Instructions for the task: State how many of the lines below contain the string "size". Give the number alone.

* Begin Given data *

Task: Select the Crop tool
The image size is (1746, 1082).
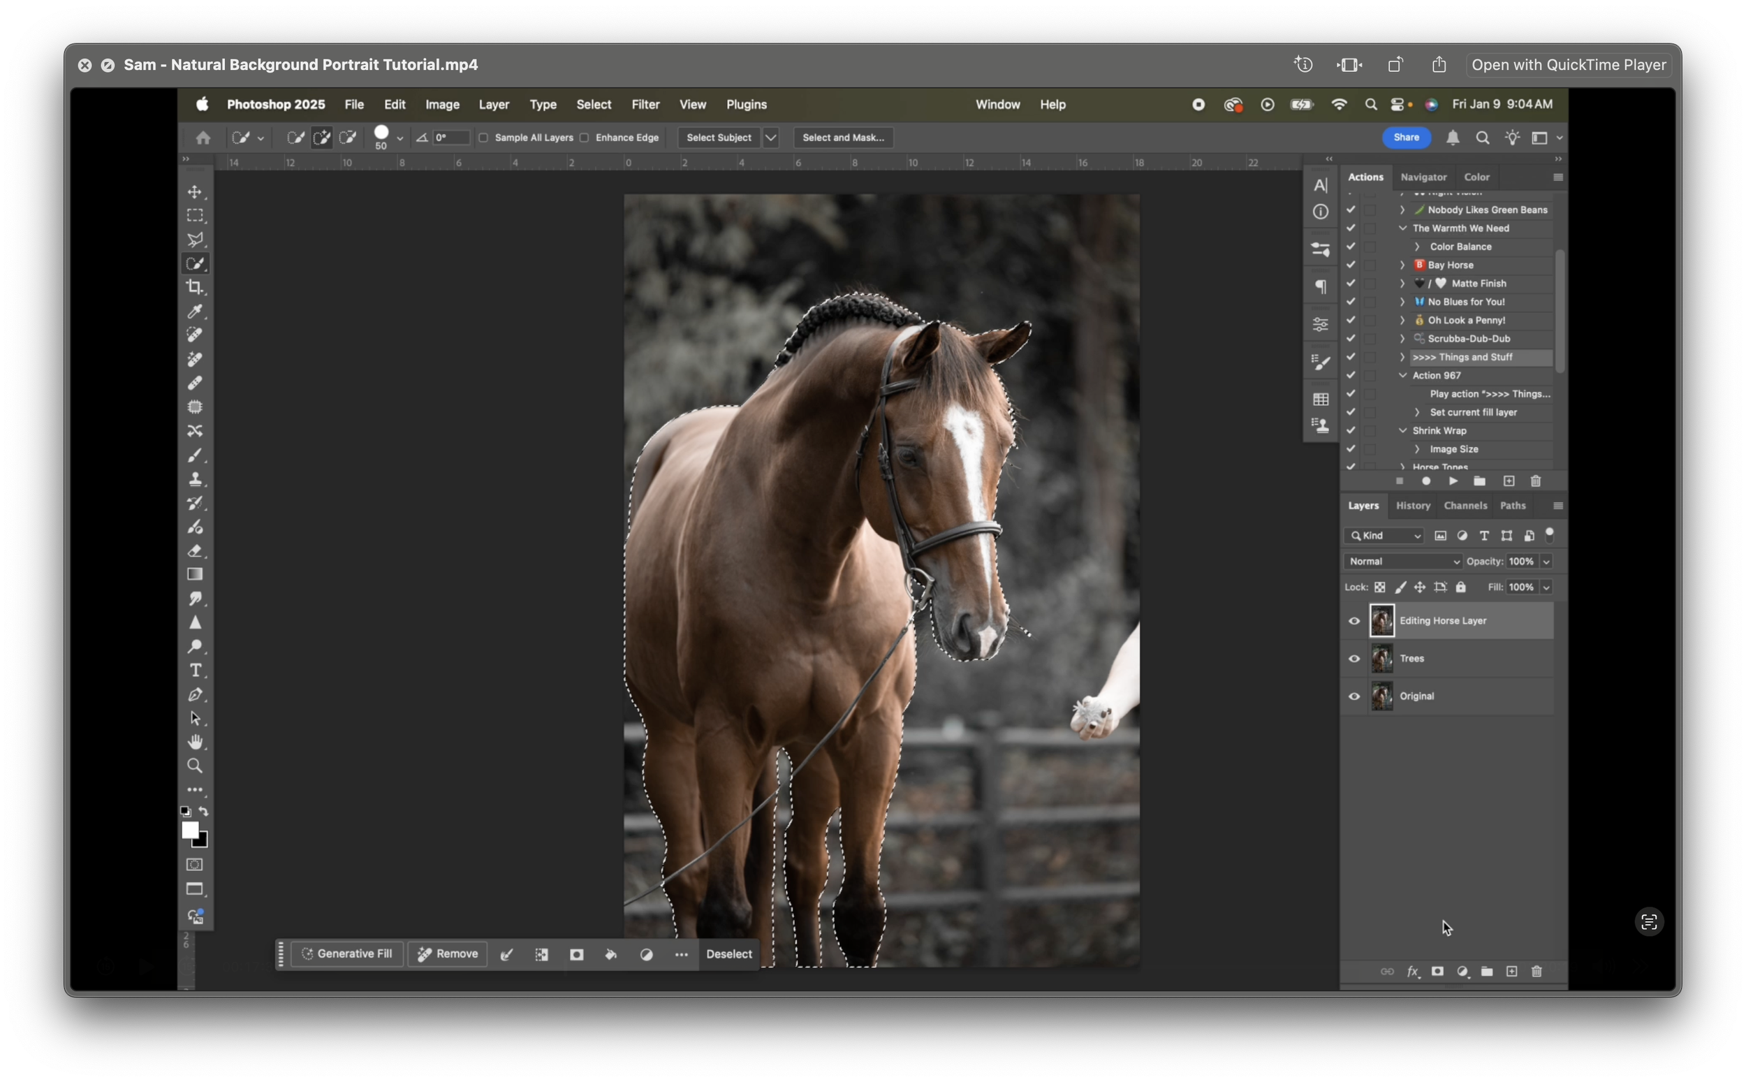Action: [195, 287]
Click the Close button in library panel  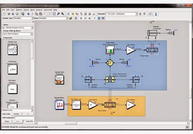(7, 121)
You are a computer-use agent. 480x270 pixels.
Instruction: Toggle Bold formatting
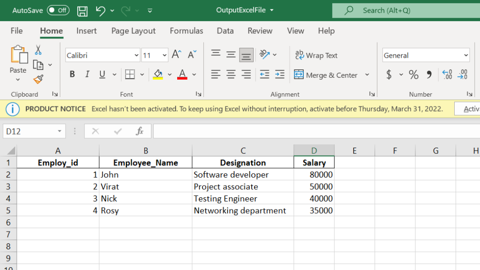pyautogui.click(x=72, y=74)
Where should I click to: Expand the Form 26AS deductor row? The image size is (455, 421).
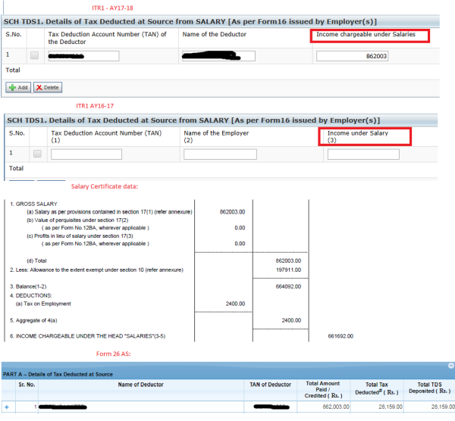pyautogui.click(x=7, y=407)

* End Given data *

Worked solution: 2